Given data Block Start

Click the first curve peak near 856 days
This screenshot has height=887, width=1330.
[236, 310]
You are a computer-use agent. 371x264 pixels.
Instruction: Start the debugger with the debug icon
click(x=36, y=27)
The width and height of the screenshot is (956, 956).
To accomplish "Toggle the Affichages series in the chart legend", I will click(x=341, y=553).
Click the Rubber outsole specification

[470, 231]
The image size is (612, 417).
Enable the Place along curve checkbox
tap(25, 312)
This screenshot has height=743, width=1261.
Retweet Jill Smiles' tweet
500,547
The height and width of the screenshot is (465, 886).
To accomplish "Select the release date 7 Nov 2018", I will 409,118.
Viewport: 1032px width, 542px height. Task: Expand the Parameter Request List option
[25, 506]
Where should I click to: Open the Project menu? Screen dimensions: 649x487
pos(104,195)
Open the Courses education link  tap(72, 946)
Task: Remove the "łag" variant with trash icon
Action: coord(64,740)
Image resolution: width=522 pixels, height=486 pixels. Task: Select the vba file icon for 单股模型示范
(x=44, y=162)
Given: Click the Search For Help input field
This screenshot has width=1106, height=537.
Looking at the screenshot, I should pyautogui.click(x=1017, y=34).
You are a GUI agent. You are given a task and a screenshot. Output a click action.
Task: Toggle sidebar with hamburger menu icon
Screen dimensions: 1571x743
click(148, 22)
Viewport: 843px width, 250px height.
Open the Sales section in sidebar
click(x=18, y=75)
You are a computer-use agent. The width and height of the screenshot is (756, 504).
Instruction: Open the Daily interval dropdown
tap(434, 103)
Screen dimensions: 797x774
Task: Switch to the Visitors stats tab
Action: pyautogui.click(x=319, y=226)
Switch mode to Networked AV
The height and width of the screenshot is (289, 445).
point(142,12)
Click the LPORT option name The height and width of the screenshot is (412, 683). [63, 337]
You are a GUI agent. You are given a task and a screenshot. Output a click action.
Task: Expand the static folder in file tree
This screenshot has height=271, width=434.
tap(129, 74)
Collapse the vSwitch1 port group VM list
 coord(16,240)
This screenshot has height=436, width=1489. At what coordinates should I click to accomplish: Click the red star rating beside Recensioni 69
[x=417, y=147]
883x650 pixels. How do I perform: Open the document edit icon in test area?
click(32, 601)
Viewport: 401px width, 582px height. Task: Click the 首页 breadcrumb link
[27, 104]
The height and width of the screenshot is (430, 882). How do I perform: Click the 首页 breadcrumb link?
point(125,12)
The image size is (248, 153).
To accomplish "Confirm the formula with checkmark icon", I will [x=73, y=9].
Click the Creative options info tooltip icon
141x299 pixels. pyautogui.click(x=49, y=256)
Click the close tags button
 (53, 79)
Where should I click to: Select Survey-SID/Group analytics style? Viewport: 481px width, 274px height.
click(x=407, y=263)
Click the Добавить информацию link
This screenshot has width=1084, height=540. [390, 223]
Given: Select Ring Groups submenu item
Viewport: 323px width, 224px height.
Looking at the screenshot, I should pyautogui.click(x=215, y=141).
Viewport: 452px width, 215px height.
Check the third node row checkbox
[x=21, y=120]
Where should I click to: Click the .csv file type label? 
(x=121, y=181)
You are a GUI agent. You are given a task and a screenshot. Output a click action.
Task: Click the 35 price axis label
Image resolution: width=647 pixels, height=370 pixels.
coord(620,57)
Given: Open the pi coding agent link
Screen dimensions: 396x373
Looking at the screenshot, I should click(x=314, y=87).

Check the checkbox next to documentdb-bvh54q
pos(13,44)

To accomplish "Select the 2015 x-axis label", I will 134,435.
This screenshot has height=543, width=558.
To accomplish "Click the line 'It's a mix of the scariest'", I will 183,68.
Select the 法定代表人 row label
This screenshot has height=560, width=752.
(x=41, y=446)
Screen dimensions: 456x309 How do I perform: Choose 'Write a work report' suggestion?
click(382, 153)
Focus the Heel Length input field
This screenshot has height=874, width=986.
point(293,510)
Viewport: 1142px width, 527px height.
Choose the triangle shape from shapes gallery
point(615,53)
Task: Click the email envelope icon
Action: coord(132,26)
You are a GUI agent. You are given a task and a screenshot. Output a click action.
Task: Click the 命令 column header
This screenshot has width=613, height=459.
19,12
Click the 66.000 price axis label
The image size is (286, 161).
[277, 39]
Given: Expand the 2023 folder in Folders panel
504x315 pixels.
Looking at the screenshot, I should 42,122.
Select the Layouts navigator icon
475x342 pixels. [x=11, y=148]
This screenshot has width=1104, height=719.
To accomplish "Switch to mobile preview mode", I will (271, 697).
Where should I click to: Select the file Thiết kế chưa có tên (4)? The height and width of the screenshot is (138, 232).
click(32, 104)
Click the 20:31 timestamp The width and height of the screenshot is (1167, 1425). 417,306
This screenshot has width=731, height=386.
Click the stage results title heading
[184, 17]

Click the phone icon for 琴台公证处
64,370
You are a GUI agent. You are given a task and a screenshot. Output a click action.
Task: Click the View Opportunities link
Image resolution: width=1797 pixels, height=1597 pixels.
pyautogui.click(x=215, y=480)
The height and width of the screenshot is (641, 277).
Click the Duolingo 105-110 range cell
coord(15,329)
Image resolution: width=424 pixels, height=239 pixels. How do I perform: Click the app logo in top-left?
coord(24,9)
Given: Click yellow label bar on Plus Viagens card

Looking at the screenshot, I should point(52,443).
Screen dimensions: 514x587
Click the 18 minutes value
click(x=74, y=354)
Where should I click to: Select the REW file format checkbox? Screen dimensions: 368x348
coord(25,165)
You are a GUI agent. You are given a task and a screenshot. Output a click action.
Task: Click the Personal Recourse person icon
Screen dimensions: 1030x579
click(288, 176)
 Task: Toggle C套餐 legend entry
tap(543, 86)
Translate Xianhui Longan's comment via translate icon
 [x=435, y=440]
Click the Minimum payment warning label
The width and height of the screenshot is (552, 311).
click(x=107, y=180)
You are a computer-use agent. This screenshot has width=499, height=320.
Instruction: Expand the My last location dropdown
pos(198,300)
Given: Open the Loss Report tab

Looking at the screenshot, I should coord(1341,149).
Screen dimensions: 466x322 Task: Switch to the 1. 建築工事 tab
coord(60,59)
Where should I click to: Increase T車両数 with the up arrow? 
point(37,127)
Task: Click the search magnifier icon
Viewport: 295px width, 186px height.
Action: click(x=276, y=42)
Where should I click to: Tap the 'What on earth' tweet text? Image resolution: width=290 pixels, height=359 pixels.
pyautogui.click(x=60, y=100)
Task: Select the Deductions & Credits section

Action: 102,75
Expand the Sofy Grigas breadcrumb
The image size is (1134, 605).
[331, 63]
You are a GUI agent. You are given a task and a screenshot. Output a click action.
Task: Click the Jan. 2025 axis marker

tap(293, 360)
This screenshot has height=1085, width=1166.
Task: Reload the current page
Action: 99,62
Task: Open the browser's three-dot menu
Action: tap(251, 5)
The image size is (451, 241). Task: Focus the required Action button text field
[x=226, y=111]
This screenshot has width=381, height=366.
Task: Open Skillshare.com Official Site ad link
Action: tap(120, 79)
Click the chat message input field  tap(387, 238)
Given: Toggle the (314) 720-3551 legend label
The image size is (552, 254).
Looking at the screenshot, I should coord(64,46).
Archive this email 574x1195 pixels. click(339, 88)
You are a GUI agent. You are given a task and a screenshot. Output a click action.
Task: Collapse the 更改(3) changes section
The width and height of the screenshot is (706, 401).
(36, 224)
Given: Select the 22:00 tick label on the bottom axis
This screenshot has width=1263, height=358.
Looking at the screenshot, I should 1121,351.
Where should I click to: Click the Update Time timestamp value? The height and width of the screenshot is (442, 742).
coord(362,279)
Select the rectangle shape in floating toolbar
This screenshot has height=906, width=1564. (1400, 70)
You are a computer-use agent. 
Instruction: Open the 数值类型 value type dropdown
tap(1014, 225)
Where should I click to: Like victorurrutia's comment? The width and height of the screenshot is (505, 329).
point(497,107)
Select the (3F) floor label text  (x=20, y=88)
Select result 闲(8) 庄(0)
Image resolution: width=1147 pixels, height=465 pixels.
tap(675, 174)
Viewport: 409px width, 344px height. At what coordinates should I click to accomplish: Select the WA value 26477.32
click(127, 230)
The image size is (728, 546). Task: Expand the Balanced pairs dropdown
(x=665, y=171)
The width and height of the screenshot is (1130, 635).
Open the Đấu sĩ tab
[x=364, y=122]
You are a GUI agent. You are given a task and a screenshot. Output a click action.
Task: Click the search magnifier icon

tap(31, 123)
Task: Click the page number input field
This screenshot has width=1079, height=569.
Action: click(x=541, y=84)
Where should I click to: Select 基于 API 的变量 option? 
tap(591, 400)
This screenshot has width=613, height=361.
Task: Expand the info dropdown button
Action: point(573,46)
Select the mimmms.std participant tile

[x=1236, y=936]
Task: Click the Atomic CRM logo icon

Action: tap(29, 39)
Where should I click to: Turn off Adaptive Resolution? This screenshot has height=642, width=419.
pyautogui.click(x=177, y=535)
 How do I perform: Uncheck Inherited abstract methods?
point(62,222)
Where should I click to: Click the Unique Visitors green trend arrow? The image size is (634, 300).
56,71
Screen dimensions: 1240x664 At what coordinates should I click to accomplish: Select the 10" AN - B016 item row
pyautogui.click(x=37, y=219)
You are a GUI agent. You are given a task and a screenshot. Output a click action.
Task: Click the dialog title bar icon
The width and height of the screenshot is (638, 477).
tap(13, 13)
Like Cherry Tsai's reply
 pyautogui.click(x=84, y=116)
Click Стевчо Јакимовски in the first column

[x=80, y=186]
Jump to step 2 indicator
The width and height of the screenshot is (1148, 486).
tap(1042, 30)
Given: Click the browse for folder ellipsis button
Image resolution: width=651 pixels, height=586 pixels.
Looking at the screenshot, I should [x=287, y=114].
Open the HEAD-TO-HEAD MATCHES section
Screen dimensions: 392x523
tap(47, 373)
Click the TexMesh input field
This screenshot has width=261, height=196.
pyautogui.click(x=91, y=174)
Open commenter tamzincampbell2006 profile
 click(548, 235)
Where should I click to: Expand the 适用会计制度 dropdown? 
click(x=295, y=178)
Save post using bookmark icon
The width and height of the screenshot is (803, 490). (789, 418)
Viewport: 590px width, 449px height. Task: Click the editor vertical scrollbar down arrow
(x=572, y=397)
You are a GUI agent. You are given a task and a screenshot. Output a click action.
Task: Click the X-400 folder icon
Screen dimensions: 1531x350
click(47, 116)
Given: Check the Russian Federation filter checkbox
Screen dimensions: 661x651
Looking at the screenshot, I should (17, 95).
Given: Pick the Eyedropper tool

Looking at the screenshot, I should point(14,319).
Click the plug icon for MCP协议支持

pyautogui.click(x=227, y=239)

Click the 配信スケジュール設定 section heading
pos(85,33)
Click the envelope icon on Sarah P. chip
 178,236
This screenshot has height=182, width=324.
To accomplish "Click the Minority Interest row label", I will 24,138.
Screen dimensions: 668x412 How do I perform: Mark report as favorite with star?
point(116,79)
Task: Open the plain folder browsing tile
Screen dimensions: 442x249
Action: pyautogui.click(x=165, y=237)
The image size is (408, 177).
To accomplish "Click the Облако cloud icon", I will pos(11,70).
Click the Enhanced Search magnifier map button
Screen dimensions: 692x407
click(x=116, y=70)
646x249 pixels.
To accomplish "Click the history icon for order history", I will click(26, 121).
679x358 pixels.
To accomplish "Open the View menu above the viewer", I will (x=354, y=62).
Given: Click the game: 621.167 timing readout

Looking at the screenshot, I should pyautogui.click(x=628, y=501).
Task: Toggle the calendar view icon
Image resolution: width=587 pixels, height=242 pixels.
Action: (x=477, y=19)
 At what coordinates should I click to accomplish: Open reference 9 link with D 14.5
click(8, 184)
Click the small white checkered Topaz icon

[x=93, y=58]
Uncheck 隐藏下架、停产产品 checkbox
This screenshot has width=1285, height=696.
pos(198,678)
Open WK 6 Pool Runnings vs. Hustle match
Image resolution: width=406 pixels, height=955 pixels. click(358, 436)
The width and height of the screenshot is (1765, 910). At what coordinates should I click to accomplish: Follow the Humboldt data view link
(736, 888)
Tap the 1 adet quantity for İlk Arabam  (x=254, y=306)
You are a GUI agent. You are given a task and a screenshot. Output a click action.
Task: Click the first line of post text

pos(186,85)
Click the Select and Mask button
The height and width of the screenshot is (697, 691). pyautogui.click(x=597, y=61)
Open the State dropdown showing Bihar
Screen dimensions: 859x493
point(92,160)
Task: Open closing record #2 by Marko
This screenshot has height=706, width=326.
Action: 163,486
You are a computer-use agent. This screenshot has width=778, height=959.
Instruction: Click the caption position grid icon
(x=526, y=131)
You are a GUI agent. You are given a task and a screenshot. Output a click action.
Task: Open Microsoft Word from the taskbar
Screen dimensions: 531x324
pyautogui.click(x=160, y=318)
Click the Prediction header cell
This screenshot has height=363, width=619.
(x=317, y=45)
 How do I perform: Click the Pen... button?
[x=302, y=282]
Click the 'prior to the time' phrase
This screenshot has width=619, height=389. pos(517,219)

Given data Block End

▸ Task instructions
The lines above that include "mode" should each be listed.

▸ Reply to the task
Switch mode to Networked AV
To accomplish "Switch to mobile preview mode", I will (271, 697).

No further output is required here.